The following companies are competitors of Telenav:

  • AISIN AW CO., Ltd

  • AutoNavi Software Co.Ltd.

  • Robert Bosch GmbH

  • Elektrobit Corporation

  • Garmin, Ltd. (GRMN)

  • HERE

  • Navinfo Co., Ltd.

  • NNG LLC

  • Shenyang MXNavi Co., Ltd.

  • TomTom (OTCPK:TMOAF)

  • Apple (AAPL)

  • Google

As shown in the chart below, competitors trade at 3.3x-4.2x sales with a gross profit margin of 59%-69% and revenue growth of 7%. Telenav should trade at less than 3.3x because its gross profit margin is below that of competitors. In our opinion, 2x-2.5x sales will most likely be reasonable.

Source: Ycharts

Source: Ycharts

On April 17, 2019, Lear acquired Xevo Inc. for $320.9 million. In the last quarterly report for Lear, the company noted that in 2018, Xevo reported sales of $75 million. It means that Xevo was acquired for 4.2x, which is approximately the ratio of Garmin. Note that the ratio registered in the transaction includes the control premium. It's usually a bit higher than the trading ratio. The image below offers further details on the transition:

Lear's 10-Q

With 47 million shares and the share price of $5.85, the enterprise value equals $274 million. The company does not have debt, but it reports $99.47 million in cash and investments. With these figures, the enterprise value equals $174 million. With 2.5x sales, Telenav should have revenue of approximately $69 million.

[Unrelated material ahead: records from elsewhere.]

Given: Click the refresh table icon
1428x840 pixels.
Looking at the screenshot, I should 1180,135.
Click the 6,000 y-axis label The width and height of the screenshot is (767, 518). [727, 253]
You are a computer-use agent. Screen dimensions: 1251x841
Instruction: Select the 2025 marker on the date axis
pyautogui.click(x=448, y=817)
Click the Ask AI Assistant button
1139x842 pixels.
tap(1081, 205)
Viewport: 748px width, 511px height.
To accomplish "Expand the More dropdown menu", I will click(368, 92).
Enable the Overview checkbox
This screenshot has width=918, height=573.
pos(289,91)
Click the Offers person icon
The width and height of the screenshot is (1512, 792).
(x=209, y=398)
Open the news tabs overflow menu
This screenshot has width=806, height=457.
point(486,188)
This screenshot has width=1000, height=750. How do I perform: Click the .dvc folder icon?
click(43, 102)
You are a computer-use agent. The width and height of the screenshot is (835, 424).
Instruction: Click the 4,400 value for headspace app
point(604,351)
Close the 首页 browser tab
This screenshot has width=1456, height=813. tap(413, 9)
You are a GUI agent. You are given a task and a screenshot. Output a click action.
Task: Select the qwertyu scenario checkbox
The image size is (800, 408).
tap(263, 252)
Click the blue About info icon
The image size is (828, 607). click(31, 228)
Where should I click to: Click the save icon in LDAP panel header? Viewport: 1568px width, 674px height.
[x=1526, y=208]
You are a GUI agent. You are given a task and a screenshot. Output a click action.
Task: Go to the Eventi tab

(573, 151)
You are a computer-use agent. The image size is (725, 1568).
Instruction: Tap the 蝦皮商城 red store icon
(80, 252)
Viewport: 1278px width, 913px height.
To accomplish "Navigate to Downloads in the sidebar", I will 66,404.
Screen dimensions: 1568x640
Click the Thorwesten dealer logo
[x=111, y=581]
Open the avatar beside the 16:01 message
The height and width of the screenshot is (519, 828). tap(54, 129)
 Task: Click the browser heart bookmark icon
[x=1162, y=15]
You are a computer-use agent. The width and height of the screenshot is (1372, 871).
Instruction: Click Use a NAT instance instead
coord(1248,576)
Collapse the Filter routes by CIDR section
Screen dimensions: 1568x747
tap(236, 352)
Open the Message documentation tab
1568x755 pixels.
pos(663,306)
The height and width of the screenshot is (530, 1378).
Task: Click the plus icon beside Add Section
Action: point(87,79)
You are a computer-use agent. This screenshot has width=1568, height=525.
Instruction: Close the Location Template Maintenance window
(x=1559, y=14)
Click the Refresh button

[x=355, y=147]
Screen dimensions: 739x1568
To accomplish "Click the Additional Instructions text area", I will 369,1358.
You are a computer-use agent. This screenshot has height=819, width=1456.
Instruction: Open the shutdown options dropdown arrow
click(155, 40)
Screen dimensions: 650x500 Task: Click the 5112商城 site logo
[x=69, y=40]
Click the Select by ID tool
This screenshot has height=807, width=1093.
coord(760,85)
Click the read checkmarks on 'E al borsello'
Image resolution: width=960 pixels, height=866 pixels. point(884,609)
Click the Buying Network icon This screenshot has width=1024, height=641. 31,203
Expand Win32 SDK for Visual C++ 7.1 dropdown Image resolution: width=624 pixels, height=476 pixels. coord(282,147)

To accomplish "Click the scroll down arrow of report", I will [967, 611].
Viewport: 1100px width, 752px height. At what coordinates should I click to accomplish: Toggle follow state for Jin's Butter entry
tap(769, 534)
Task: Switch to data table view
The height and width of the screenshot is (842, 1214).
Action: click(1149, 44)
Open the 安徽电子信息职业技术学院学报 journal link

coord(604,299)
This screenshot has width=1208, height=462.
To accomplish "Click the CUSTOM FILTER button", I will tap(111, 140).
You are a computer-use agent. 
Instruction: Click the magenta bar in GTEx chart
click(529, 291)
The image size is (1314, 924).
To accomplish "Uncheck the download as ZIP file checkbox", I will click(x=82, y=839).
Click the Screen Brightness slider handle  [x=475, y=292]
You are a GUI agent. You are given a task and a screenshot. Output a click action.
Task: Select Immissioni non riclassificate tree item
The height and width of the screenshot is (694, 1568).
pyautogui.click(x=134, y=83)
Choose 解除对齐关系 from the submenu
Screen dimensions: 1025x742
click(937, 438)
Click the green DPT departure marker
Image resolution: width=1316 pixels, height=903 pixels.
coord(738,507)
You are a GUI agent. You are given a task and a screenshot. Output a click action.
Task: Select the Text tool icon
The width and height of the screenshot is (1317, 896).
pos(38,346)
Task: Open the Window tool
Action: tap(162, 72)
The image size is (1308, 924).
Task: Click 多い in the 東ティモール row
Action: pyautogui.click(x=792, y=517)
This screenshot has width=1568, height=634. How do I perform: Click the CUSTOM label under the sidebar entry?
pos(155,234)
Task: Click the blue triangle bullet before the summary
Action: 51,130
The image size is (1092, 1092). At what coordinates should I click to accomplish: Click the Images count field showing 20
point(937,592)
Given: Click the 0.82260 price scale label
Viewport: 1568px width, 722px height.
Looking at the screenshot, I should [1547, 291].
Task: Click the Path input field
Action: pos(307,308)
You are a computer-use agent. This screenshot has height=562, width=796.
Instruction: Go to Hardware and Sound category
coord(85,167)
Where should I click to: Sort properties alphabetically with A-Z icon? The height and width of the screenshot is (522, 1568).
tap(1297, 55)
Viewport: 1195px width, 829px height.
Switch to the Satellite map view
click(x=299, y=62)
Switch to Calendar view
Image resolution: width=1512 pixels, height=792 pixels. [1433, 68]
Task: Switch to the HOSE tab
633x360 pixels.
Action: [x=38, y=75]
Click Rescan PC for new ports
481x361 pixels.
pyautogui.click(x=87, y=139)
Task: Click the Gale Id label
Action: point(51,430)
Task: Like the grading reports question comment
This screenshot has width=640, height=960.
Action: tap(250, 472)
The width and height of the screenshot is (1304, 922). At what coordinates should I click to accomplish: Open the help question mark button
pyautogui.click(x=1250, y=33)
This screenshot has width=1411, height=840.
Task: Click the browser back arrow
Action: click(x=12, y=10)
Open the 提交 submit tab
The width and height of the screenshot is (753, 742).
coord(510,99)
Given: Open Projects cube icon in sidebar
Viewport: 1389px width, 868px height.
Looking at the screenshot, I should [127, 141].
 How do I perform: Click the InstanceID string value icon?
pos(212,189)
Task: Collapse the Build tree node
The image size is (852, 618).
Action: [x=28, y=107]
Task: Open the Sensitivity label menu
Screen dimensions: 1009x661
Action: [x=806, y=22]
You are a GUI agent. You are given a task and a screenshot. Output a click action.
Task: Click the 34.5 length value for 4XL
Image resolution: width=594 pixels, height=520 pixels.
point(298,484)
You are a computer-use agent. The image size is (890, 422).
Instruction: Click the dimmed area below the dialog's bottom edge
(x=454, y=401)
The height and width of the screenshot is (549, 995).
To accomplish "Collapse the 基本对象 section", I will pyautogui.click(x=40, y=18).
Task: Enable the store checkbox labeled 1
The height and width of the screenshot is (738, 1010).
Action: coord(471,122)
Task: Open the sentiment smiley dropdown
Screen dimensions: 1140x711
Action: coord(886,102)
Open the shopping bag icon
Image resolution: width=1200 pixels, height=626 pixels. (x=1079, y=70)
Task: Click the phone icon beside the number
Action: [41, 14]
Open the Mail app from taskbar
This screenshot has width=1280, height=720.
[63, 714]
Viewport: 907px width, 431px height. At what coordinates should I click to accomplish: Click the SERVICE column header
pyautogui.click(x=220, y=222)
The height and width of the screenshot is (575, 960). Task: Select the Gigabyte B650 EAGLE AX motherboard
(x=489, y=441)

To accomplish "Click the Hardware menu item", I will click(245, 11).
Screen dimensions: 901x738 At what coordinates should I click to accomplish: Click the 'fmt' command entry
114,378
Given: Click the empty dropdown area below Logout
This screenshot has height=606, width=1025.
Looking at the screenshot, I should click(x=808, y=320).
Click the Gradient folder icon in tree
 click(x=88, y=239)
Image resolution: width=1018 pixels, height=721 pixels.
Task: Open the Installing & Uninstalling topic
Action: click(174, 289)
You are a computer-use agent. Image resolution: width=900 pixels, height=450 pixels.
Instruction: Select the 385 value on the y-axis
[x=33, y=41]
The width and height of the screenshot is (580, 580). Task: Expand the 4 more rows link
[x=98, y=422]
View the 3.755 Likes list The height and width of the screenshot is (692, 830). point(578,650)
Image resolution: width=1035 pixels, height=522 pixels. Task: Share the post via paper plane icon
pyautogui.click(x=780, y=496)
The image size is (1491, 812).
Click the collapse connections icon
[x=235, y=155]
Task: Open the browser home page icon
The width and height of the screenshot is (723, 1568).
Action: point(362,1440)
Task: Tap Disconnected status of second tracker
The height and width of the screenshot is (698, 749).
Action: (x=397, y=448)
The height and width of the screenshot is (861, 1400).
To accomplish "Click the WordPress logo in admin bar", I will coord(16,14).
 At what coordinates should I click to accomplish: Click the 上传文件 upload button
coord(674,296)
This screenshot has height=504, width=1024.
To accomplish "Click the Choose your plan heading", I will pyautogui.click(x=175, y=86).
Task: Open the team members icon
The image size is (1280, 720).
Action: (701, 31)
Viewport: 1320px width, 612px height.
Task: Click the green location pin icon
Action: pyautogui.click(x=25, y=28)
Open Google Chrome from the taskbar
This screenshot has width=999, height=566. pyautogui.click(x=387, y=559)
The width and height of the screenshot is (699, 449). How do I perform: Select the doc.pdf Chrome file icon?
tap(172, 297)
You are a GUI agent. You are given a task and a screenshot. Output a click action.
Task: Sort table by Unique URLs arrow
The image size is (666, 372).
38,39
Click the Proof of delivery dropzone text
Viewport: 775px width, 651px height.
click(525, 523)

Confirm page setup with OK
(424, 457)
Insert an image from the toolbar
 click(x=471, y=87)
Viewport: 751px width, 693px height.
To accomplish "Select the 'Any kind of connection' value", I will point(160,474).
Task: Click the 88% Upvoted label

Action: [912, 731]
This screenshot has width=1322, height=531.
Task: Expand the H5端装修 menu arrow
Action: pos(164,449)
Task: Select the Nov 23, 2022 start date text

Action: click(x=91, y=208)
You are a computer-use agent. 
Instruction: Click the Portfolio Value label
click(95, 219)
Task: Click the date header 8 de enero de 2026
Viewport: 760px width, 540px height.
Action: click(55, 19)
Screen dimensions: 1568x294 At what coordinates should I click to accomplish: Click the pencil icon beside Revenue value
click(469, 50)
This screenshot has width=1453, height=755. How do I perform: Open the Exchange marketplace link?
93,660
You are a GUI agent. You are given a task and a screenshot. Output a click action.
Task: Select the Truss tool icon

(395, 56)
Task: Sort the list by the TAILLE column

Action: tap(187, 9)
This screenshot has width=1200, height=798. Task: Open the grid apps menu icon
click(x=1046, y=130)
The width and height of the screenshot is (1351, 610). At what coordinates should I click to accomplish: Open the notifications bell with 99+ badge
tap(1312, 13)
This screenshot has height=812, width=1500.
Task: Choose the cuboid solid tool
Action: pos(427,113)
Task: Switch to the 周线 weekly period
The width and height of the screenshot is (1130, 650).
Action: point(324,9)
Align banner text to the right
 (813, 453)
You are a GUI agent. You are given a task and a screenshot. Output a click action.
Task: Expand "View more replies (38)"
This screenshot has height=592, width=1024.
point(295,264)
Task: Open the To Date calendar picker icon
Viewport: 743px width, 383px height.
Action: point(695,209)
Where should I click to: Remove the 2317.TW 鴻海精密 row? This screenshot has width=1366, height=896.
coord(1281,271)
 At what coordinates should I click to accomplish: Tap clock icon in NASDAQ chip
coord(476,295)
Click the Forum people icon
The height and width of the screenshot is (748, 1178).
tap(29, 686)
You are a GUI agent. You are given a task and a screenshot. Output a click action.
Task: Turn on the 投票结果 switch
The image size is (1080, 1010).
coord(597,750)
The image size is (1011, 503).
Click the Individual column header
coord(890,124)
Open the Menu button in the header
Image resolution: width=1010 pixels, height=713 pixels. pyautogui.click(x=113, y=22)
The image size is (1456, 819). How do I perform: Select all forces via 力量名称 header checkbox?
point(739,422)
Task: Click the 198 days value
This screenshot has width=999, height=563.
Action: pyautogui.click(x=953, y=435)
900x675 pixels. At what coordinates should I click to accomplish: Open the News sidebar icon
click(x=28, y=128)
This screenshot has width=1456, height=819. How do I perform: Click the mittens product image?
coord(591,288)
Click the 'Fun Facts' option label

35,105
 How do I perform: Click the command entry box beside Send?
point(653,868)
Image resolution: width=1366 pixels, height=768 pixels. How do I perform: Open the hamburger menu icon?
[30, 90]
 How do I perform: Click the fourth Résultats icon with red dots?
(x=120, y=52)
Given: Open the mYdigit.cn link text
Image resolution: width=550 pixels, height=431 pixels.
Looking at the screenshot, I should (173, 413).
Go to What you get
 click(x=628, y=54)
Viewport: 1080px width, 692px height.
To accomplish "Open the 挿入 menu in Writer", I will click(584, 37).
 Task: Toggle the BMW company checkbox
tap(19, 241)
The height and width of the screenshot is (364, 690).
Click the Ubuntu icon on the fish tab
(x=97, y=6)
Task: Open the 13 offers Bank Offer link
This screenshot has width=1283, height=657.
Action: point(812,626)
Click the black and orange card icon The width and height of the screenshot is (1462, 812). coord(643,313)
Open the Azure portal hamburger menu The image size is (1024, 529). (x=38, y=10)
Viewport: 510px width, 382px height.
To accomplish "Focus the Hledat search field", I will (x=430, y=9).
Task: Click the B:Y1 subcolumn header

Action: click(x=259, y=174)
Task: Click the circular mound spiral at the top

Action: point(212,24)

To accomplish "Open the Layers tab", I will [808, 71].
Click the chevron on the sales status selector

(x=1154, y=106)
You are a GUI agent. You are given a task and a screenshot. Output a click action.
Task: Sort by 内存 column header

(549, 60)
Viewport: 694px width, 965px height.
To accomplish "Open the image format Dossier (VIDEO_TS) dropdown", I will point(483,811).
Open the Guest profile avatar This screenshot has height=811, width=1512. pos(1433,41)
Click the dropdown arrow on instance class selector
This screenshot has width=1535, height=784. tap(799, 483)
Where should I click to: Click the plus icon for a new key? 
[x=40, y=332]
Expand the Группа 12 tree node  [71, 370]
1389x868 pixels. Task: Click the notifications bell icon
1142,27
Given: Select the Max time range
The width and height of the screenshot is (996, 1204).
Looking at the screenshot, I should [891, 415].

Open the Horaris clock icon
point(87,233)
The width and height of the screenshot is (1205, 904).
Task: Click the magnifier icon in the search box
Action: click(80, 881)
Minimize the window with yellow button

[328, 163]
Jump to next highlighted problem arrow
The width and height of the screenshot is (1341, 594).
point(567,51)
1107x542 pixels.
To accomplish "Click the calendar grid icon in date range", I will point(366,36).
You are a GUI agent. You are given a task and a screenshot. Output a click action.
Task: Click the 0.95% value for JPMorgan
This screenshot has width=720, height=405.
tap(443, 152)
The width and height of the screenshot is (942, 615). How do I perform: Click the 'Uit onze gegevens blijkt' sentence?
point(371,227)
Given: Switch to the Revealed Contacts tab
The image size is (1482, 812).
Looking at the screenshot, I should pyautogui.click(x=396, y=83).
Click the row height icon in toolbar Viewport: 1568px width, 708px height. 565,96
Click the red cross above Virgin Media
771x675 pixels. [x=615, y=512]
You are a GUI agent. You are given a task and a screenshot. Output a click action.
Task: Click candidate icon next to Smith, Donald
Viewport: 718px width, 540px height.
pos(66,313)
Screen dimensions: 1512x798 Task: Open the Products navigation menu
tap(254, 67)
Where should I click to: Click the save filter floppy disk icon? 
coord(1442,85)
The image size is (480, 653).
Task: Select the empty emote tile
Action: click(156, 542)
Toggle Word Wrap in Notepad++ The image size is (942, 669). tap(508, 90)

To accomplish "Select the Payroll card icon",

In 2019, the company reported revenue of $220 million, which means that the market is expecting a sale decline of more than 68%. In our opinion, the market pushed the share price too much down.

In fiscal year 2019, General Motors was not even the source of 20% of Telenav's revenue. Let's assume that the company will lose 18% of its revenue. Thus, forward revenue of $180 million is reasonable. At 2x sales, Telenav will have an enterprise value of $360 million, which makes more sense than the current valuation of $170-$180 million.

Conclusion And Risks

Given the relationship with GM and the total amount of revenue, Telenav's enterprise value declined too much. In our view, the total valuation will most likely be close to $360 million or more. Market analysts need to review Telenav again. Currently, it appears quite undervalued.

Sale of new vehicles is subject to delay due to general economic conditions. If vehicle manufacturers plan to sell fewer cars or consumer demand declines, Telenav will most likely suffer a decline in revenue. As a result, the valuation of the company may decline. Market participants need to understand this risk well.

Disclosure: I/we have no positions in any stocks mentioned, and no plans to initiate any positions within the next 72 hours. I wrote this article myself, and it expresses my own opinions. I am not receiving compensation for it (other than from Seeking Alpha). I have no business relationship with any company whose stock is mentioned in this article.